This repository contains the code written for the paper "A Novel Reselection Approach to Address Matthew Effect in Recommender Systems" completed in fall 2020 under the advisement of Dr. Xiaoyan Li. The goal of this project is to discover a novel, alternative way of addressing Matthew Effect in recommender systems that actively includes long-tail items as part of the recommendation list while avoiding any substantial reworkings of existing recommender systems. In this sense, the project strives to break this vicious cycle through actively replacing some portion of the recommendations with items that are less popular, thereby exposing the user to some long-tail items and allowing these items to gain exposure and ratings. It is very different from existing post-processing approaches because the current approaches are largely centered around reweighing predicted ratings to account for diversity or novelty, whereas this paper presents a post-processing algorithm that is based on generating a probability distribution using random walk with restart.
The data set that we chose to use and test with is the Movielens 20M data set. We only included movies with greater than or equal to 20 ratings in total, and only include users with greater than or equal to 20 ratings. This cutoff ensures that every movie included in the data set is either in the short-head or the long-tail. After performing the cutoff, we took a random sample of 10% of users to use as part of the data set because of computation limits.

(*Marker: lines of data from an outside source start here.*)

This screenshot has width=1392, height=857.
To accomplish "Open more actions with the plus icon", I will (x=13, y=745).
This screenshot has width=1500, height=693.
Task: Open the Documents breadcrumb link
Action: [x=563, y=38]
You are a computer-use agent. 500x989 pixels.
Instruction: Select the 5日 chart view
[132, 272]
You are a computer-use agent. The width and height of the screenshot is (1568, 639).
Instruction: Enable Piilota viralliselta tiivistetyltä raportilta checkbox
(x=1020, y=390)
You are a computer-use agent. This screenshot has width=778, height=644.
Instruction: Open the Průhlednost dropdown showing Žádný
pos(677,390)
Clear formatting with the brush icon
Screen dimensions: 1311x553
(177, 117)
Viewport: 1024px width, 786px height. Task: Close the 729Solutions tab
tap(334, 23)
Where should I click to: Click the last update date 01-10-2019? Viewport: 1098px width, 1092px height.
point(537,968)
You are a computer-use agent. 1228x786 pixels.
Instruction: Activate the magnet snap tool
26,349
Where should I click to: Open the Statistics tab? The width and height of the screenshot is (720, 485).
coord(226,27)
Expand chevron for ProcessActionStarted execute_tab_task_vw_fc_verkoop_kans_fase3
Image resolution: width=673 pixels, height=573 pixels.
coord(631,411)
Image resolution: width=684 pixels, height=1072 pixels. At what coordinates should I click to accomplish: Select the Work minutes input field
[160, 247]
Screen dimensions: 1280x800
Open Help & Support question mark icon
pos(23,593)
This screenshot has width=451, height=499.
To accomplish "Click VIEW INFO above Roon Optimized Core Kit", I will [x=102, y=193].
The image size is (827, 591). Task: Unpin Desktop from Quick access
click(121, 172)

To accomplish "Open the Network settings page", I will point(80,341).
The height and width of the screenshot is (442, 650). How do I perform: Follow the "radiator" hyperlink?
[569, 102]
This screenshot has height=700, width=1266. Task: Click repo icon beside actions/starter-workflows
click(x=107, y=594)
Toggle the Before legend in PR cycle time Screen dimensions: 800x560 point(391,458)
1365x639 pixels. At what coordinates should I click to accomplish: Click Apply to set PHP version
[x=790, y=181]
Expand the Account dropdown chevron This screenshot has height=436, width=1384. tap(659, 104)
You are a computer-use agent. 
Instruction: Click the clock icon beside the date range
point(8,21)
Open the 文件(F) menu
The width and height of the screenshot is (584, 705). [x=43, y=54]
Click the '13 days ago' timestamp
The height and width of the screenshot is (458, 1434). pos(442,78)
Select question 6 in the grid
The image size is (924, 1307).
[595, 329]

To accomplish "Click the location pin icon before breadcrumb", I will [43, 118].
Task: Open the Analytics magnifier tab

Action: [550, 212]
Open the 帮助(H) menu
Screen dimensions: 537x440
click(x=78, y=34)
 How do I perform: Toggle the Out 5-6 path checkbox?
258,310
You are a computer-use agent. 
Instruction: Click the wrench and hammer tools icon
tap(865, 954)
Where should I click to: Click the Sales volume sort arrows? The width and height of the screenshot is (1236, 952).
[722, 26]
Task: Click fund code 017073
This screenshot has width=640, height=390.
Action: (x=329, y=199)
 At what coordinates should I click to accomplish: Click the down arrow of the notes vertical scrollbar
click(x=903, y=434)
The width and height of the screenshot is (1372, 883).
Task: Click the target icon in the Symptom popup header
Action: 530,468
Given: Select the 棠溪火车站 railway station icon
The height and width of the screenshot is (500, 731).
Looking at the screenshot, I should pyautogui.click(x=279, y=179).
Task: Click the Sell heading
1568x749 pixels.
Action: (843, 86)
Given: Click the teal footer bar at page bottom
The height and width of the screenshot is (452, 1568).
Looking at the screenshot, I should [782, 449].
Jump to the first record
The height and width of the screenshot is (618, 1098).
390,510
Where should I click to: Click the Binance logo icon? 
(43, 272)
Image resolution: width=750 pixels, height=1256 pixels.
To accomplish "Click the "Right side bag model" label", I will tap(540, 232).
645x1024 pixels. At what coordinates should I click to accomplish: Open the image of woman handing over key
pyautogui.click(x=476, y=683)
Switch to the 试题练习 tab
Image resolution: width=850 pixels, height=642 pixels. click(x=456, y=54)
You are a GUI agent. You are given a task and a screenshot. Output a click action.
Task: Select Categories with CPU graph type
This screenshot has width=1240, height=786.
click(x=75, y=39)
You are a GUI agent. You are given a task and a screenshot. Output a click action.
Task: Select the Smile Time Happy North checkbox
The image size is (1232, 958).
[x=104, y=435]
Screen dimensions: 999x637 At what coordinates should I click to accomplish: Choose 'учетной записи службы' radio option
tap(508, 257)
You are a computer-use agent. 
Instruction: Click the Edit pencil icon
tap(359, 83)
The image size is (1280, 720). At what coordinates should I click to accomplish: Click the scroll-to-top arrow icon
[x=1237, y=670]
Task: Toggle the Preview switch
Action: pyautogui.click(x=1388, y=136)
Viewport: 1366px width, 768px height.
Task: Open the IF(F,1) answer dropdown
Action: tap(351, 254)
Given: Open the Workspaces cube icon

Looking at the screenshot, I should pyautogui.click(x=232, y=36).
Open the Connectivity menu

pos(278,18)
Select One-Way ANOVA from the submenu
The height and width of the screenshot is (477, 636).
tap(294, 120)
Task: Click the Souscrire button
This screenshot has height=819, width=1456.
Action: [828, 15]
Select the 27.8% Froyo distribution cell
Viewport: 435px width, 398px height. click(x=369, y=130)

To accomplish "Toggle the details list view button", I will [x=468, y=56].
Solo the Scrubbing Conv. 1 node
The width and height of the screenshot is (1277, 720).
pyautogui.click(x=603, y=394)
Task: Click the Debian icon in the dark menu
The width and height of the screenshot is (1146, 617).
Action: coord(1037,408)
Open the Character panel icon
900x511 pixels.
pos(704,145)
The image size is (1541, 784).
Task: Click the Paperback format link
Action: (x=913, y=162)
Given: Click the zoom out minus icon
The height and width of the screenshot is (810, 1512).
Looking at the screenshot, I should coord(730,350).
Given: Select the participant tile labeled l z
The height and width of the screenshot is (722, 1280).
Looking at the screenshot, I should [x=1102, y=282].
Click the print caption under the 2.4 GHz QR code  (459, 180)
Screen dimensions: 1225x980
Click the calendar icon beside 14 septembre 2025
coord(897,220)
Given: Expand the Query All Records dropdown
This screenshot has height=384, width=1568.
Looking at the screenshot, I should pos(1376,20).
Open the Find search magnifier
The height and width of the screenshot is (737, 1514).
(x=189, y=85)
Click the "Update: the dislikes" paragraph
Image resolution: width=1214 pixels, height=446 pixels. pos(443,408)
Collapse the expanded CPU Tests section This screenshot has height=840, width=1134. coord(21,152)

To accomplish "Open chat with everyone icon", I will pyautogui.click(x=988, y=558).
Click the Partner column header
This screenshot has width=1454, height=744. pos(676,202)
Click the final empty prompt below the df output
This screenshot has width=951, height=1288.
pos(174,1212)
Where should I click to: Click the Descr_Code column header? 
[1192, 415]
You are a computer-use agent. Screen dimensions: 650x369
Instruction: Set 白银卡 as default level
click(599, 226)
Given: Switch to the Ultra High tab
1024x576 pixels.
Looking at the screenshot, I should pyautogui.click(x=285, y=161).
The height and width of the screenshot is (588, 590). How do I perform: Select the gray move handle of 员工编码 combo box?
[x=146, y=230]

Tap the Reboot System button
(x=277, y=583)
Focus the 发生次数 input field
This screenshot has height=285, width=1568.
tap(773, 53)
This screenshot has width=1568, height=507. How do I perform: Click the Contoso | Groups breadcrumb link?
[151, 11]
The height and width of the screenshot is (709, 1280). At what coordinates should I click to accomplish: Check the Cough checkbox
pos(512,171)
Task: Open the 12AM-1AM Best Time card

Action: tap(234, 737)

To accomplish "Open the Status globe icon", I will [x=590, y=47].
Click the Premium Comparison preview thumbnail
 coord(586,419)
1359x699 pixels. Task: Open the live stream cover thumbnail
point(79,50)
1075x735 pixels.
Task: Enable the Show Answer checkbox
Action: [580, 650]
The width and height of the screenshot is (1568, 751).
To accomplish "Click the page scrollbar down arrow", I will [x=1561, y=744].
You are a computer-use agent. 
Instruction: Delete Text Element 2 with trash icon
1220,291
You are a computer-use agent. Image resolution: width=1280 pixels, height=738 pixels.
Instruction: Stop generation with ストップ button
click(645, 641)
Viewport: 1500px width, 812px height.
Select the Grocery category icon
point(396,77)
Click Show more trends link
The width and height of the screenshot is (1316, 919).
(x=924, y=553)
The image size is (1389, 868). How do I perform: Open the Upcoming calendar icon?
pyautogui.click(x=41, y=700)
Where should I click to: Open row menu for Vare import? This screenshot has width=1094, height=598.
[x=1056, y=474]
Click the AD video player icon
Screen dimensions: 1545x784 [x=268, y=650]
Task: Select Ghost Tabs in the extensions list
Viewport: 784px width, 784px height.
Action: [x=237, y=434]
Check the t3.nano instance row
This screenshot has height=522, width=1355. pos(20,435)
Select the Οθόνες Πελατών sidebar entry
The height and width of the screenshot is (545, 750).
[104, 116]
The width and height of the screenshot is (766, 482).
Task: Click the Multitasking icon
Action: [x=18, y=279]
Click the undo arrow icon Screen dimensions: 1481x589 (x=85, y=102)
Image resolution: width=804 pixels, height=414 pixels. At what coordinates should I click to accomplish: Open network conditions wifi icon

There are three main files, each is available in python code and as Jupyter Notebooks. baseline_results.ipynb generates results from baseline algorithms such as SVD and NMF. The results from baseline_results.ipynb is then fed into personalized_reranking.ipynb, where we generate results using personalized reranking as a point of comparison. The results from personalized_reranking.ipynb is then fed into rwr_reselection.ipynb to generate results using our RWR post-processing reselection algorithm. rwr_reselection.ipynb also contains the code to calculate the following metrics: MAP@K, prediction coverage, average coverage of long-tail items, novelty, personalization, and intra-list similarity.